Sprouts are considered an excellent and inexpensive substitute for expensive fruits since both are rich in fibre and vitamins. Sprouts are also a rich source of assimiable minerals such as calcium, magnesium, phosphorus, potassium and zink. In moong sprouts, the availability of calcium increases by 34%, potassium by 80%, iron by 40% and phosphorus by 56%. This is attributable to the release of minerals from protein complexes and decrease in the level of phytates during sprouting. Further, beans like fruits, are low in sodium and high in potassium which in particular render them health-friendly and ideal for the hypertensive.
All this establishes the usefulness of sprouted beans in the menus. Sprouts should preferably be eaten either raw or following brief steaming lest they lose much of the vitamins. The seeds, more suitable for sprouting comprise kala chana or moong and certain other lentils.
Nutritionally, beans bring with them as much, if not more, protein as meat for much fewer calories and no artery-blocking fat and cholesterol. On an average, 27% of the calories in beans come from proteins and only 6% from fat as against beaf steak in which 20% of the calories come from proteins and 72% from fat. Compared to cereals which contain 7-12% proteins, pulses contain about 20-30% proteins. In soyabean, the protein content is as high as 40%. Whole pulses are more nutritious than their corresponding split dehusked forms.
Cooking, especially of big beans, is very time-consuming, particularly if these are not soaked overnight. Pressure-cooking is unavoidable especially at higher altitudes. Hard water should be avoided for boiling beans since it delays their softening necessitating prolonged boiling. Keep off tomatoes or anything acidic like tamarind and raw mango powder (amchur) until the beans are fully boiled and tender. Acidic pH of the cooking medium toughens the cell walls which retards the softening of the beans. The cooking time of the hardly beans can be cut down considerably by adding a small dash of baking soda which renders the cooking water alkaline, which accelerates the softening of the beans. However, baking soda, if used in excess, destroys vitamins of the B-group, especially thiamine, and hence should be avoided.
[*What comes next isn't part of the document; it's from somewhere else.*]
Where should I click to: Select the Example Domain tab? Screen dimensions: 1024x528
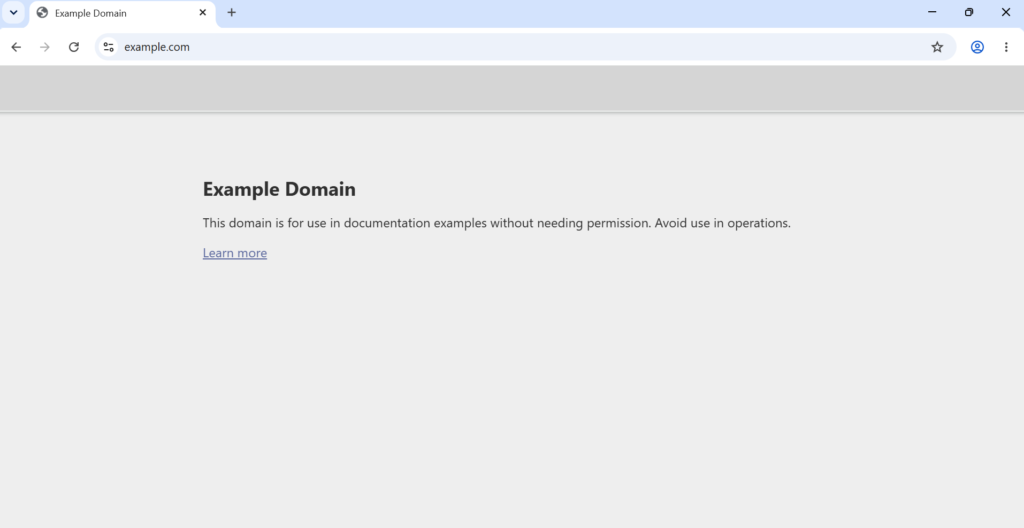tap(122, 13)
Many people prefer to avoid beans. These are known to produce gas. Beans, after all, are seeds rich in indigestible sugars which serve as the reserve nourishment for the seed at the time of germination. These complex and indigestible sugars comprise alpha galactosidases which humans cannot digest. However, this component, when it passes through the lower intestine, is broken down with the help of bacteria residing in the colon and in the process gases (methane and carbon dioxide) are produced.
The dietetics have developed a technique to take away flatulence of the beans. Soak the beans overnight and boil the same for about five minutes, turn off the heat and let these be further soaked for a few more hours. Discard the water and with this are discarded the indigestible gas-producing sugars. Boiling softens the seed cell walls which allow the offending sugars to leach out.
A single round of boiling and soaking removes approximately 85% of the offending component thus spelling relief for the users. Boiling and then discarding the boiled water do result in leaching out of some nutrients, for example the skin pigments, and minerals. Allowing such a loss is perhaps the lesser of the two evils, the scientists feel. The loss of minerals get easily compensated from other dietary sources. Proteins and fibre for which the beans are primarily preferred are not destroyed by such a procedure.
Dr Kanwar is a former Professor and Chairman of the Biophysics Department of Panjab University.